The grief sits in my chest, heavy and unrelenting, pressing up into my throat until it’s hard to breathe without crying. My whole body tenses under the weight of it. Every muscle feels alert, like I’m bracing for something I can’t stop from coming.


I can feel the tears there, begging to be released, but I can’t let them out unless I’m completely alone. And yet, I don’t move. I don’t create the space to be alone enough to let them fall. I just sit in the ache, held captive between wanting to release it and not being ready to face what comes after.


When it’s loud like this, I find myself wondering how I’ll ever get over the loss…if I ever will. And if I even want to. Because as much as the grief hurts, what hurts more is the idea that one day, it might not. That one day, how important you are to me, how much I care, could fade into something smaller.


And I don’t want that.


I don’t want the love behind this grief to change, even if the pain never fully quiets.
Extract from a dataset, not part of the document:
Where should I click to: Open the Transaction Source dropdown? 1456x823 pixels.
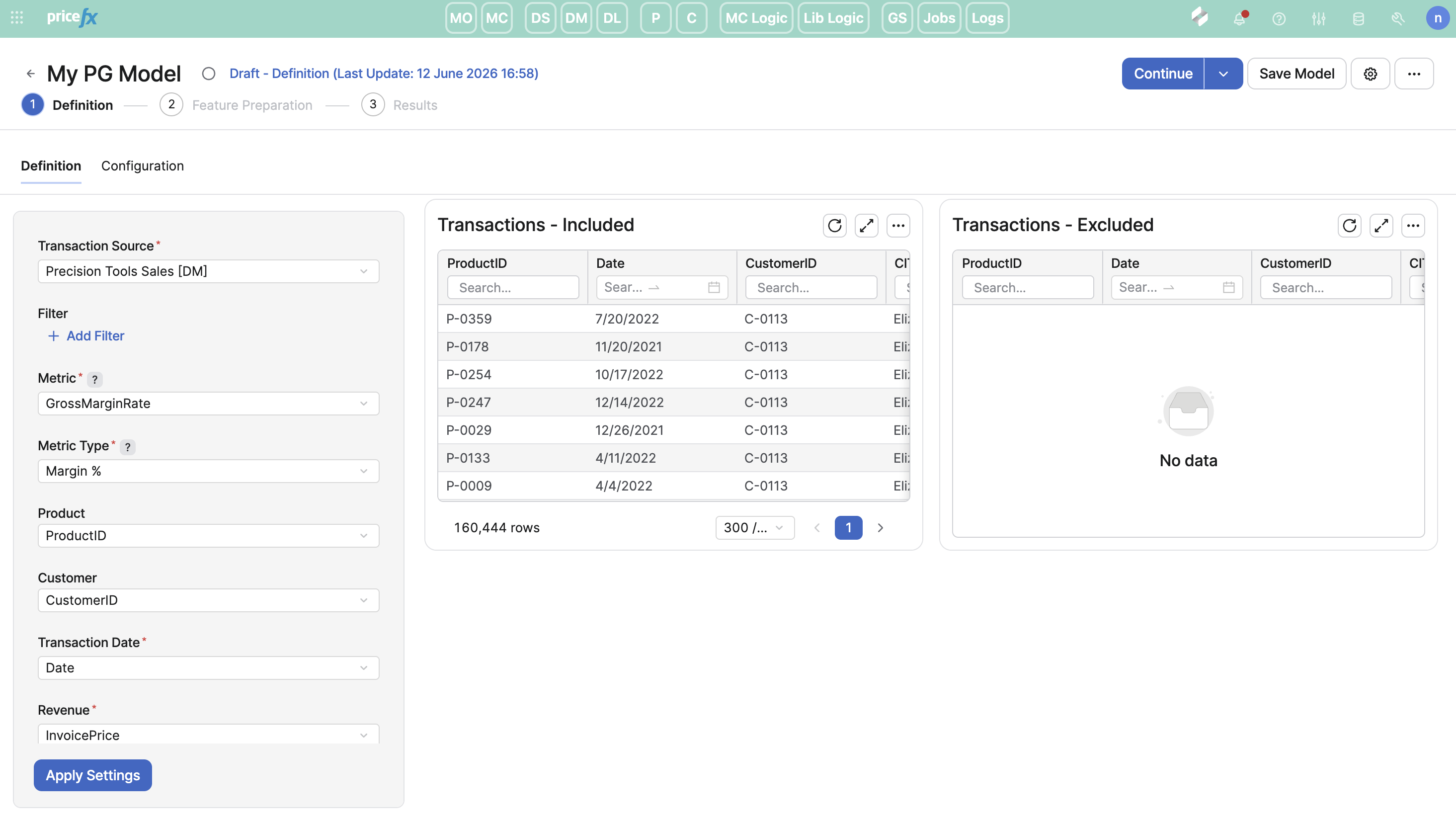pyautogui.click(x=208, y=271)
You are the kind of person I never want to forget.




Author’s Note:

Sometimes I just write as I feel it. This is a vulnerable share for me. Not that my other posts aren’t vulnerable, but there are layers to vulnerability… and allowing this to live outside of my head or the privacy of a notes app is not something I ever imagined I’d do. But there is something cathartic about it living somewhere. Idk, anyway…….I hope others hold this with kindness instead of judgement.


Writing like I’m speaking to the person is my way of saying what’s in my heart while respecting boundaries. If you ever find yourself wanting to say something to someone you can’t speak to for whatever reason, put it somewhere. Talk like you’re talking to them. That way you don’t have to hold it like it has no place to go.